Raw data =>
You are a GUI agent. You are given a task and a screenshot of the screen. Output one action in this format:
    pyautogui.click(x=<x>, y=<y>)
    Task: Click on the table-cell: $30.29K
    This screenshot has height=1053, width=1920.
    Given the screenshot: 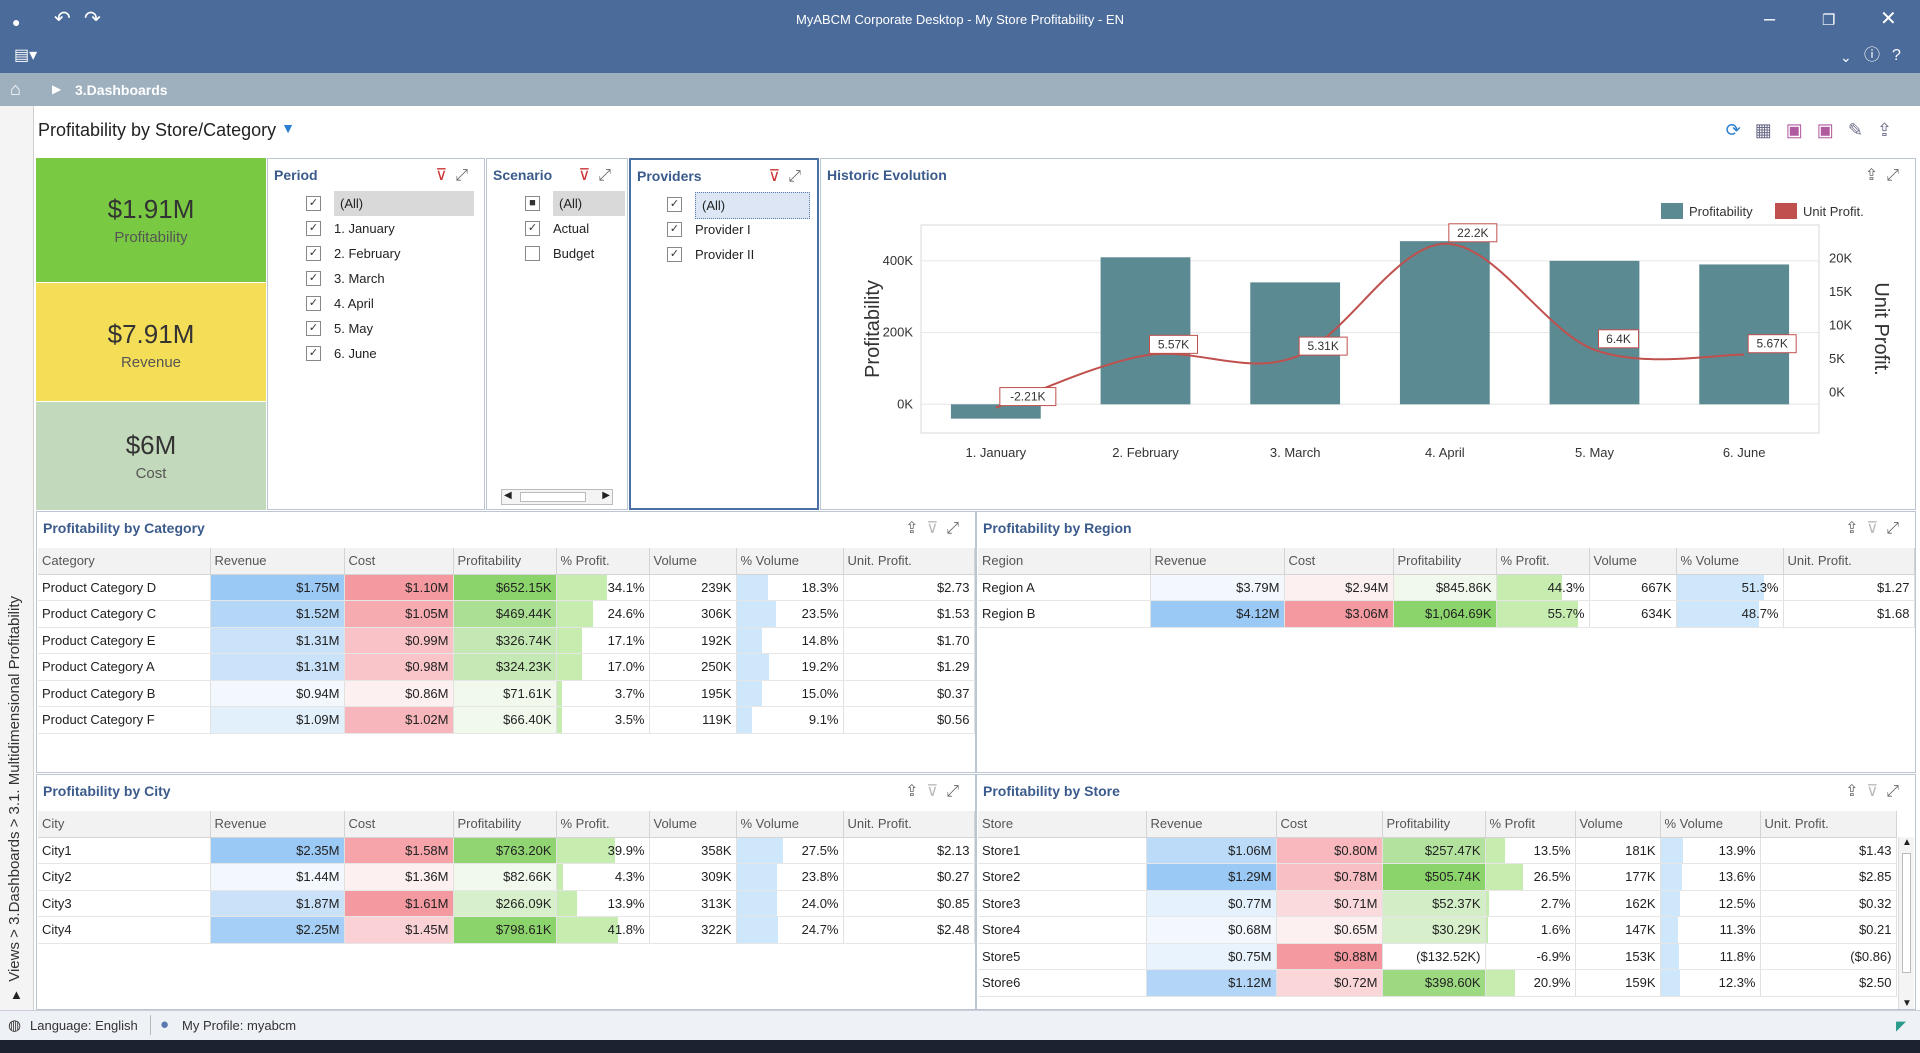 What is the action you would take?
    pyautogui.click(x=1434, y=930)
    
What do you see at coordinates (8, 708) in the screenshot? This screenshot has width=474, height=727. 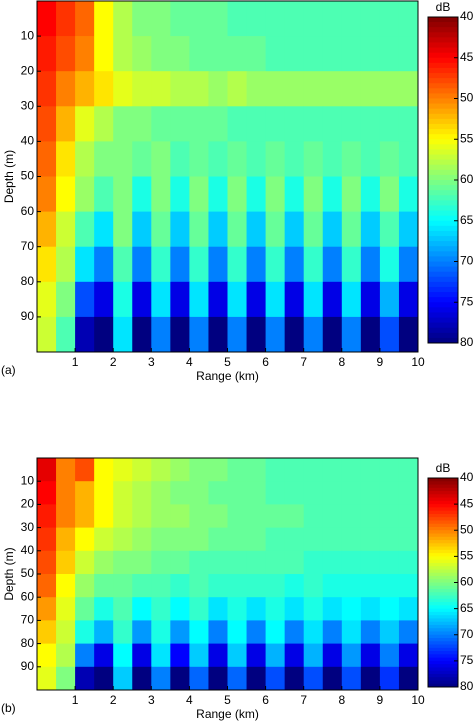 I see `panel-label: (b)` at bounding box center [8, 708].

What the exercise asks => Can you copy the records verbatim, from the start up to and including the line containing "This screenshot has height=1053, width=1920."?

Answer section =>
You are a GUI agent. You are given a task and a screenshot of the screen. Output one action in this format:
    pyautogui.click(x=<x>, y=<y>)
    Task: Click on the table-cell: $30.29K
    This screenshot has height=1053, width=1920.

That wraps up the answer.